The SPARCstation 1, or Sun 4/60, is the first of the SPARCstation series of SPARC-based computer workstations sold by Sun Microsystems. It had a distinctive slim enclosure (a square 3 inch high "pizza box") and was first sold in April 1989, with Sun's support for it ending in 1995.
Based on a LSI Logic RISC CPU running at 20 MHz, with a Weitek 3167 (or 3170) FPU coprocessor it was the fourth Sun computer (after the 4/260, 4/110 and 4/280) to use the SPARC architecture and the first of the sun4c architecture. The motherboard offered three SBus slots and had built-in AUI ethernet, 8 kHz audio, and a 5 MB/s SCSI-1 bus. The basic display ran at 1152×900 in 256 colours, and monitors shipped with the computer were 16 to 19 inch greyscale or colour.

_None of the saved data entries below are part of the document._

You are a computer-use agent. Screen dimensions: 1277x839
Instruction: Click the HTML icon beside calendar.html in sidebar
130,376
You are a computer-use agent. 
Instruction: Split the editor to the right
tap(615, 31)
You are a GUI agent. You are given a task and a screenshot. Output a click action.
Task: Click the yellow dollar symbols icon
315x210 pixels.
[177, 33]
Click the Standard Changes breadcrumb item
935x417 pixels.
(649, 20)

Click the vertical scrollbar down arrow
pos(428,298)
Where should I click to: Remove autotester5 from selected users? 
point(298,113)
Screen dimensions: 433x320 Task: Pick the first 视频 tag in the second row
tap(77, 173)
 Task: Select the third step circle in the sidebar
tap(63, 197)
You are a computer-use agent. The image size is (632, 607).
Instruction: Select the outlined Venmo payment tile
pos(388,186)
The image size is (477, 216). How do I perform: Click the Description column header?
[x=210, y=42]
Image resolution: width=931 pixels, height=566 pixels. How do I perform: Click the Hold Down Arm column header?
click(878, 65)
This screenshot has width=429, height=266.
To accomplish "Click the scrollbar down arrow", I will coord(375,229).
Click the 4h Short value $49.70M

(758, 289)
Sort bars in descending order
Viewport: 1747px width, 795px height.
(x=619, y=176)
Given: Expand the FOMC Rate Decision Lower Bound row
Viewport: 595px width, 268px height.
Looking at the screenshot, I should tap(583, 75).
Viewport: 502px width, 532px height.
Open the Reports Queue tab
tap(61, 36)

Designed for ease of production to compete with high-end PCs or Macs, it sold for between about US$9,000 (with no hard disks), to US$20,000 — and in the first year around 35,000 units were sold.
The SPARCstation 1 features several distinctive design and packaging elements driven internally by system designer Andy Bechtolsheim and externally by design house frogdesign. Bechtolsheim specified that the motherboard would be the size of a sheet of paper and the SBus expansion cards would be the size of index cards, resulting in an extremely compact footprint. The external design motif includes dot-patterned cooling vents on the side which are echoed by a "dimple" pattern on the front face, and "Sun purple" feet.